In the utility function translation problem, it’s much easier if we declare that both models use the same Cartesian boundary - i.e. same input/output channels. Then it’s just a matter of looking for functional isomorphism between latent variable distributions.
For correspondence theorems, it’s much easier if we declare that all models are predicting exactly the same data, or predict the same observable distribution. Again, the problem roughly reduces to functional isomorphism.
Similarly with distributed models/learning: if a bunch of agents build their own models of the same data, then there are obvious (if sometimes hacky) ways to stitch them together. But what happens when they’re looking at different data on different variables, and one agent’s inferred latent variable may be another agent’s observable?
The point here is that I don’t just want to solve these on easy mode, although I do think some insights into the Cartesian version of the problem might help in the more general version.
Once we open the door to models with different Cartesian boundaries in the same underlying world, things get a lot messier. To translate a variable from model A into the space of model B, we need to “locate” model B’s boundary in model A, or locate model A’s boundary in model B, or locate both in some outside model. That’s the really interesting part of the problem: how do we tell when two separate agents are pointing to the same thing? And how does this whole "pointing" thing work to begin with?
I’ve been poking around the edges of this problem for about a month, with things like correspondence theorems and seeing how some simple approaches to cross-ontology translation break. Something in this cluster is likely to be my next large project.
Why this problem?
From an Alignment as Translation viewpoint, this seems like exactly the right problem to make progress on alignment specifically (as opposed to embedded agency in general, or AI in general). To the extent that the “hard part” of alignment is translating from human concept-space to some AI’s concept-space, this problem directly tackles the bottleneck. Also closely related is the problem of an AI building a goal into a successor AI - though that’s probably somewhat easier, since the internal structure of an AI is easier to directly probe than a human brain.

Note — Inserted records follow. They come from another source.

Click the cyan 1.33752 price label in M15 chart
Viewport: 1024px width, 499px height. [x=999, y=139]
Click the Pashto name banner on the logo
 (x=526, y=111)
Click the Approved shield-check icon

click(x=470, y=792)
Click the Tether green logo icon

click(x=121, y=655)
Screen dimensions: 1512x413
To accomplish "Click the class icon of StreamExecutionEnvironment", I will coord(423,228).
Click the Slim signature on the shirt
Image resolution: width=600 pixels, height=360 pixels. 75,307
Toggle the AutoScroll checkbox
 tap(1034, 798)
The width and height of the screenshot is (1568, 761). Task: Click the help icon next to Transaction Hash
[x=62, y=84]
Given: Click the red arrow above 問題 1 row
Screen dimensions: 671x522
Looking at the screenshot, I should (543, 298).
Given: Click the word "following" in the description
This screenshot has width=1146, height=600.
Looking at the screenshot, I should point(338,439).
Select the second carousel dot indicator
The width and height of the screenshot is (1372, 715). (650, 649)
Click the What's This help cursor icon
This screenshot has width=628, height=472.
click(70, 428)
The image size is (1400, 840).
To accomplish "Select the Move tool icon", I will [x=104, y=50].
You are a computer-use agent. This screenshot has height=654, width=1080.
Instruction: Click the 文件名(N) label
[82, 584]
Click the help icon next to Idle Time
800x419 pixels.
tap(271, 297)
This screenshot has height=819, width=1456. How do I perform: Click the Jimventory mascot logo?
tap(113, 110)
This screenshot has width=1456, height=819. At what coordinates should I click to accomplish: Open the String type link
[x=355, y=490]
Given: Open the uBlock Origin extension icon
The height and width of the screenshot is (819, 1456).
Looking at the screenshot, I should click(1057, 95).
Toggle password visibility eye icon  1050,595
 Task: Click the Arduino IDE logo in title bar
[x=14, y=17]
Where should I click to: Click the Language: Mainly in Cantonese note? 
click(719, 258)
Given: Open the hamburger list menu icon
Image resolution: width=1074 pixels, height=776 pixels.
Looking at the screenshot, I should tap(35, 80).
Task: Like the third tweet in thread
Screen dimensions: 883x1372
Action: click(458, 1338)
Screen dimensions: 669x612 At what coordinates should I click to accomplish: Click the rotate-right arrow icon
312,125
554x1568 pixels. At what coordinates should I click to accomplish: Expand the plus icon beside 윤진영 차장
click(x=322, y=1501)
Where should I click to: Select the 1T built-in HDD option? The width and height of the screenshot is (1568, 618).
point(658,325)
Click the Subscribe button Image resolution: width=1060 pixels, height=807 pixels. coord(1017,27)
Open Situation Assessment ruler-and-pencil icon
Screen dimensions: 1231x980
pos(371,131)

Work on cross-ontology transport is also likely to yield key tools for agency theory more generally. I can already do some neat things with embedded world models using the tools of abstraction, but it feels like I’m missing data structures to properly represent certain pieces - in particular, data structures for the “interface” where a model touches the world (or where a self-embedded model touches itself). The indexing problem is one example of this. I think those interface-data-structures are the main key to solving this whole cluster of problems.
Finally, this problem has a lot of potential for relatively-short-term applications, which makes it easier to build a feedback cycle. I could imagine identifying concept-embeddings by hand or by ad-hoc tricks in one neural network or probabilistic model, then using ontology translation tools to transport those concept-embeddings into new networks or models. I could even imagine whole “concept libraries”, able to import pre-identified concepts into newly trained models. This would give us a lot of data on how robust identified abstract concepts are in practice. We could even run stress tests, transporting concepts from model to model to model in a game of telephone, to see how well they hold up.
Anyway, that’s one potential vision. For now, I’m still figuring out the problem framing. Really, the reason I’m looking at this problem is that I keep running into it as a bottleneck to other, not-obviously-similar problems, which makes me think that this is the limiting constraint on a broad class of problems I want to solve. So, over time I expect to notice additional possibilities which a solution would unblock.